Ostensibly, one comes to this place to order food, so after waiting for some of the horde to disperse, we grab seats and do exactly that. Although it would make sense with the age of most of the nostalgia-prone clientele—we only see one actual child during our visit and she appears less-than-enchanted—the restaurant does not serve booze. We opt for a wedge of crepe cake, spaghetti carbonara, waffles, and toast, a curiously popular dessert in Bangkok consisting of a giant cube of white bread.
The crepe cake is innocuous enough, a saccharine slice of fluff topped in a pastel layer of marshmallowy frosting with the texture and consistency of styrofoam. Waffles fare somewhat better, despite the fact that the accompanying scoops of ice cream refused to melt.
“Wait, is this a candle?” my friend asks, suddenly ashen. She’s gnawing away on the lilac “horn” that came on top of the dessert. Most of the dishes, including the burger, come with a horn. “Why am I still eating this? It doesn’t taste like I’m supposed to be eating this.”
The same could be said of the grisly specimen that follows. Composed of electric pink, purple, and blue noodles my friend likens to “intestinal parasites” and topped with a cream sauce that looked more or less how I imagine unicorn vomit might, it is enough to momentarily silence our table. We watch in mutual horror as the dish congeals before our eyes, before taking a tenuous forkful.
“I definitely taste the chemicals,” one of my friends says. The other spits out a chunk of what might be bacon.

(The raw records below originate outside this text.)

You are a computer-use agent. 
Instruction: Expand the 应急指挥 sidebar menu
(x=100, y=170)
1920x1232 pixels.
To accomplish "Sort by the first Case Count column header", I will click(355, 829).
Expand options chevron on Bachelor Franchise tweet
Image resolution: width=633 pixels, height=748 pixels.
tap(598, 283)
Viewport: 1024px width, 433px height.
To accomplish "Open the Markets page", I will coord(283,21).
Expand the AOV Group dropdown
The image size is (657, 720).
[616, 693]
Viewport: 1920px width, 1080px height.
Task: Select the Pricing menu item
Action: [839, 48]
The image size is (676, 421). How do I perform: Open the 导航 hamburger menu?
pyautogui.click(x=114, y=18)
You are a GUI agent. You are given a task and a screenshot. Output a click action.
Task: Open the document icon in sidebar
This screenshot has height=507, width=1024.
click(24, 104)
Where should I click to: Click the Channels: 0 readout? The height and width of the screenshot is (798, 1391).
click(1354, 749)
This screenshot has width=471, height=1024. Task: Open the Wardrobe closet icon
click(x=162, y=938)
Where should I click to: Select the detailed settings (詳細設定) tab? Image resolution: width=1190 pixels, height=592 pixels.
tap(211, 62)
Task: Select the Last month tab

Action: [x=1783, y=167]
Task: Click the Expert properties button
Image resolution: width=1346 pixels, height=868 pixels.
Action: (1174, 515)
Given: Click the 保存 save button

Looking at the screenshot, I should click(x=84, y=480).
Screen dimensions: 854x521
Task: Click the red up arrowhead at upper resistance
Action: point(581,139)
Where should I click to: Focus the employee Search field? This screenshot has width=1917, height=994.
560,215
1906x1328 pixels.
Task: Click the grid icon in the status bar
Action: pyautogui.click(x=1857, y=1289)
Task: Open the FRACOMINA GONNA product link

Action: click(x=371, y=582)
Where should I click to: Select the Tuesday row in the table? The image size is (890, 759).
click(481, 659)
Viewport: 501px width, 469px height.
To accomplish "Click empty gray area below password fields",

“I’m not quite sure where the unicorn component of this one is. I’m really hoping it’s not the meat.”
Finally, the pièce de résistance arrives in the form of half a loaf of bread crowned with another ambiguously edible horn and a scoop of heat-resistant ice cream. It smells like a bottle of Aunt Jemima syrup. “It just tastes like white bread with butter,” my friend offers tentatively. “Butter, in all fairness, is amazing.”
While it isn’t exactly good, we somehow have a hard time not eating it. The outside is all sugary-buttery guilty-pleasure goodness, but the interior is a spongy mass of dough tasting of air and nothing. Each mouthful starts with high hopes and ends in disappointment. There’s probably a metaphor in there somewhere.
Feeling physically ill, we pay the dead-eyed staff and decide to call it a night. Our blood glucose levels have already spiked and crashed. One of my friends has her head in her lap. We’re starting to notice details like the missing leg on one of the toy ponies, or the Western couple in the corner chewing silently without shifting their unblinking gaze from their smartphones. So we run out of our candy-colored nightmare and never look back. I’m not sure I’m ready for reality just yet, but it looks like I have to find my next dose of escapism somewhere else.